Brief >> Among the entries, find each line that includes the string "dialog" and list it.

Input >>
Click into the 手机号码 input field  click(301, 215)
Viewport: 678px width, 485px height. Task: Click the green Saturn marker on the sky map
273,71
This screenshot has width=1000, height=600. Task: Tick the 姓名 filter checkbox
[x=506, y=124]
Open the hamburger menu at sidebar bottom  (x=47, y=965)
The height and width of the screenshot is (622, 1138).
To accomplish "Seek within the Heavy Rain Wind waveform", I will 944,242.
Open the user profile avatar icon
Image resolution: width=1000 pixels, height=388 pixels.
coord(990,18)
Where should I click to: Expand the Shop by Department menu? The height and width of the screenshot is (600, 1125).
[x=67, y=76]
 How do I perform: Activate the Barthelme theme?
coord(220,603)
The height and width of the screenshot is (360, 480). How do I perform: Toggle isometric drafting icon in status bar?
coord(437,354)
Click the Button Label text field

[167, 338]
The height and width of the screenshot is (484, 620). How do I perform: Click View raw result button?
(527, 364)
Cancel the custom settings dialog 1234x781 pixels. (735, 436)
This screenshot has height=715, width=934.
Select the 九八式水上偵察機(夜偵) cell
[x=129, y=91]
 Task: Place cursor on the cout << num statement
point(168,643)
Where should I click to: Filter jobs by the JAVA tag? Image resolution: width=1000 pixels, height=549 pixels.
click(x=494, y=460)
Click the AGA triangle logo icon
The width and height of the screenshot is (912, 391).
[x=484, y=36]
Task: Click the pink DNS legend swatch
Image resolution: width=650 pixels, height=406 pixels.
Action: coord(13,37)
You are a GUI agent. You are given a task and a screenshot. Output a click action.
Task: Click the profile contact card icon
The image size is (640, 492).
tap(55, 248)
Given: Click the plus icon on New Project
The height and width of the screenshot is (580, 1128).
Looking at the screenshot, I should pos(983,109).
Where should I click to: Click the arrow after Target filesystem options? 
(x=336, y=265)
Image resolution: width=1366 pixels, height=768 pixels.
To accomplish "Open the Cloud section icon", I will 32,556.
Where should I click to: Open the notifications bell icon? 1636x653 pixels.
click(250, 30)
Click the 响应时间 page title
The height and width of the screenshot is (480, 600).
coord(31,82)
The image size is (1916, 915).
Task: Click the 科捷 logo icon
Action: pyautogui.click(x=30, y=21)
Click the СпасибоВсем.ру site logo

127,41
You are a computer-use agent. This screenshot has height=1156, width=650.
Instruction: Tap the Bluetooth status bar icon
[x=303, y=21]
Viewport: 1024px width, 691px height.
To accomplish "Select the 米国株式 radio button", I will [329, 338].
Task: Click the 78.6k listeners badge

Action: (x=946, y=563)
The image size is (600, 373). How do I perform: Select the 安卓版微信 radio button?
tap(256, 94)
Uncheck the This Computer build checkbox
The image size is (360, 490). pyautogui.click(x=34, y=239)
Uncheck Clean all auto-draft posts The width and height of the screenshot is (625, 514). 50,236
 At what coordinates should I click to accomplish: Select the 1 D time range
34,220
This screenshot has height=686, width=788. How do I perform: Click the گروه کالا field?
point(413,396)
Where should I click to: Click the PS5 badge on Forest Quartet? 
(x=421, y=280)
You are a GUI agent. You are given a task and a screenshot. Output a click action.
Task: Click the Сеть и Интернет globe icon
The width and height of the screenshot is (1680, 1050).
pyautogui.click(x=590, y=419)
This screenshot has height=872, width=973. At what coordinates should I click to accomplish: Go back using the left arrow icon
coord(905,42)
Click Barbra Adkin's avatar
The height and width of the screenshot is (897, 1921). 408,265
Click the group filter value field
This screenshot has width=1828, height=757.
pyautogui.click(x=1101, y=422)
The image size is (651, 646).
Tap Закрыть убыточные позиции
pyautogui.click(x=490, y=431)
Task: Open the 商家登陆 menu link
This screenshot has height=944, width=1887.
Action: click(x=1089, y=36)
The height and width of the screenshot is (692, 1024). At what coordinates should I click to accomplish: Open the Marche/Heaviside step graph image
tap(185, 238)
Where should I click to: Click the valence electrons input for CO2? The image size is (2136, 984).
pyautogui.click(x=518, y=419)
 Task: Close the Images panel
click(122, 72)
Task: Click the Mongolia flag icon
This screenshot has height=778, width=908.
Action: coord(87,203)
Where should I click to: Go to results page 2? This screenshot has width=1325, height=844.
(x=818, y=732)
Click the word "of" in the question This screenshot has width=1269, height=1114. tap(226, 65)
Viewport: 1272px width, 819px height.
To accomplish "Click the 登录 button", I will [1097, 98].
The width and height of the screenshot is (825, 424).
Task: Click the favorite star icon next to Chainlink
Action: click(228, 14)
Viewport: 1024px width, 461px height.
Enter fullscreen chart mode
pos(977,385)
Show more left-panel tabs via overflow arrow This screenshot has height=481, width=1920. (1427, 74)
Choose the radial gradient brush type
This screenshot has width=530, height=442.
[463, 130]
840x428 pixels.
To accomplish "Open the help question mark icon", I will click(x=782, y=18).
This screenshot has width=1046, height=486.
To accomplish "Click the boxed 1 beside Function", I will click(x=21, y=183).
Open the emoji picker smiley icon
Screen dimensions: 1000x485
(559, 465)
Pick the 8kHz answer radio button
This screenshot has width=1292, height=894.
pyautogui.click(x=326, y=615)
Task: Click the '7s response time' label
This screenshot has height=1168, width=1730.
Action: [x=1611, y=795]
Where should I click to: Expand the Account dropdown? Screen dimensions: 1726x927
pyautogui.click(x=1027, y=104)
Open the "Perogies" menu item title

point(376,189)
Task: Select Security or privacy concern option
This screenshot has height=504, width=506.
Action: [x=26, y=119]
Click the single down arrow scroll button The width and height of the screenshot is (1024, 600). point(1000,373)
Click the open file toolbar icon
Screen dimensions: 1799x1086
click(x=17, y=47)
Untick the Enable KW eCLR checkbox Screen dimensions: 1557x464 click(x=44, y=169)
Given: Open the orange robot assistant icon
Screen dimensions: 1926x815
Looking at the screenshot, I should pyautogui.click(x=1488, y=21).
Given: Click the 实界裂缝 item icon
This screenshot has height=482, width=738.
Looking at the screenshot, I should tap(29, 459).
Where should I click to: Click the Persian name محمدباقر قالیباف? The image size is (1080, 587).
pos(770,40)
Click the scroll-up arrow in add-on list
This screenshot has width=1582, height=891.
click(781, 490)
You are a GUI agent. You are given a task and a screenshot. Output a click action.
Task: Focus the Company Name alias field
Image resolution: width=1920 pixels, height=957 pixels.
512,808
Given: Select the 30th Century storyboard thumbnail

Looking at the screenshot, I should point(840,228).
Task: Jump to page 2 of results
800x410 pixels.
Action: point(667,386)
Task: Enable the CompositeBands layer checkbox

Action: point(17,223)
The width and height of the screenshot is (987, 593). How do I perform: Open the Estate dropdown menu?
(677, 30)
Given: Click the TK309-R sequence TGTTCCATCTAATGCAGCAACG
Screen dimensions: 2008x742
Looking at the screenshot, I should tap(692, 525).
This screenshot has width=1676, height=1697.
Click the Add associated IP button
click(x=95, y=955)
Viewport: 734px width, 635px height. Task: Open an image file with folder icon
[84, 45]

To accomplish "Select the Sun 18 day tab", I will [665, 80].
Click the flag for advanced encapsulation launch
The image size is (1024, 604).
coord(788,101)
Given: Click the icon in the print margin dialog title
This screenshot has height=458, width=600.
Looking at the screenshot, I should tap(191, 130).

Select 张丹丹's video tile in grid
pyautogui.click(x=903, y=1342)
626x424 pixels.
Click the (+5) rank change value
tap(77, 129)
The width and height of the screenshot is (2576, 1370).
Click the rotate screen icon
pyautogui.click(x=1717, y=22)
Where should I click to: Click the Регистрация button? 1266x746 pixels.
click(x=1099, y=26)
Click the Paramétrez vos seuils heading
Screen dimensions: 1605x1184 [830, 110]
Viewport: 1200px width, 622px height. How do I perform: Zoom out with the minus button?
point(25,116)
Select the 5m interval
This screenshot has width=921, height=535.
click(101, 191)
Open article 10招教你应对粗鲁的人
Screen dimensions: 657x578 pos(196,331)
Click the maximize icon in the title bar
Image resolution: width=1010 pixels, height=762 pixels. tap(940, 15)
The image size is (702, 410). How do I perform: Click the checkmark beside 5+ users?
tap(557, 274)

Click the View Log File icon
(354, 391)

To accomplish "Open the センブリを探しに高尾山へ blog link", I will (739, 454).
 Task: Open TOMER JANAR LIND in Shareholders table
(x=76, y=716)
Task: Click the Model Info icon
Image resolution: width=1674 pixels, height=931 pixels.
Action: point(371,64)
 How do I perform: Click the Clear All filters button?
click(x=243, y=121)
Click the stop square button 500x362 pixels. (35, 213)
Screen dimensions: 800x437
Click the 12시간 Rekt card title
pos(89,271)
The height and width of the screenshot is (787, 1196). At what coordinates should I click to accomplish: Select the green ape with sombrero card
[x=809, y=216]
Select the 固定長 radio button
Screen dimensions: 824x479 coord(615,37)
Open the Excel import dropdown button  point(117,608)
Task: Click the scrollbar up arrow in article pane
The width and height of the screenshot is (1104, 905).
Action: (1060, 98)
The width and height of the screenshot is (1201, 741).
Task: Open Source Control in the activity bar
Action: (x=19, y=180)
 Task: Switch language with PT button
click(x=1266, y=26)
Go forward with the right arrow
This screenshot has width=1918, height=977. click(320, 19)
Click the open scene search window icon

Result of the task >>
Cancel the custom settings dialog 1234x781 pixels. (735, 436)
Given: Click the icon in the print margin dialog title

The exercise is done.